The Funds will also avoid companies with material exposure to tobacco, alcohol, gambling or gaming, adult entertainment and thermal coal, and will target companies with innovative solutions to sustainable development. 

Helga Birgden, Global Business Leader, Responsible Investment at Mercer says Swinburne has a long term, structured and robust plan.

“The university is now allocating capital to sustainability while seeking to avoid material harm. Guided by its strong policy in this area, Swinburne’s investments will help the university create and preserve long-term investment capital.” 

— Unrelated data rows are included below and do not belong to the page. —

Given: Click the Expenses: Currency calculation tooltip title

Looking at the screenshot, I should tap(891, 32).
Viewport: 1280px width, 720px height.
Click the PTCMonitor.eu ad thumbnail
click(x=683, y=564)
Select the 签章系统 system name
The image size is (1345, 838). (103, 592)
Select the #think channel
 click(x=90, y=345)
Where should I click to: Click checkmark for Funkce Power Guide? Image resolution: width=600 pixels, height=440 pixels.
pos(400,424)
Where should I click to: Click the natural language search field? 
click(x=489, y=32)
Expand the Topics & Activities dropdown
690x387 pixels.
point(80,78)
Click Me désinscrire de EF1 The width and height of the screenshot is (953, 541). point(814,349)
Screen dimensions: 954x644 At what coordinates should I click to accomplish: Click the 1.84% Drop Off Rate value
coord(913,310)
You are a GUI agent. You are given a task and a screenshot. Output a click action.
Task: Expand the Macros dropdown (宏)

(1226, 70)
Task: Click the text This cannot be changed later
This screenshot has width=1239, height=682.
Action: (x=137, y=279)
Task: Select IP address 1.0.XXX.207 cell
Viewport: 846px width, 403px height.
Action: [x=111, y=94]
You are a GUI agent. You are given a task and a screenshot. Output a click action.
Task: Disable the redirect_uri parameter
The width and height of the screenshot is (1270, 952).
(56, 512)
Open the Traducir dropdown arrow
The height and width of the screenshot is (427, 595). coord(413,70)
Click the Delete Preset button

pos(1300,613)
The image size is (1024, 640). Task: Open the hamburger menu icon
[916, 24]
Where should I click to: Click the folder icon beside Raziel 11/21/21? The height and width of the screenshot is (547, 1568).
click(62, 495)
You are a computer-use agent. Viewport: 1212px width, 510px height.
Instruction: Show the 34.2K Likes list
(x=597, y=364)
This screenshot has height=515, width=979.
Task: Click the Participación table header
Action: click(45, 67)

Under the arrangement with Mercer the Australian Shares product targets a carbon intensity that is 20 per cent below the carbon footprint of the benchmark ASX 300 over three years.

It also does not invest in companies with material exposure (five per cent) of revenue or greater in the last financial year) to sectors such as tobacco production, alcohol production, gambling or gaming services, and armaments. 

The International Shares product also has designated sector exclusions (based on a set of revenue exposures) including; adult entertainment, alcohol, controversial weapons/armaments, gambling, thermal coal/tar sands oil (with a materiality threshold), and tobacco. 

“This is just the start and we believe we now have a partner in Mercer who is committed to helping us achieve our vision set out in the Responsible Investment Charter,” says Ms Schutt.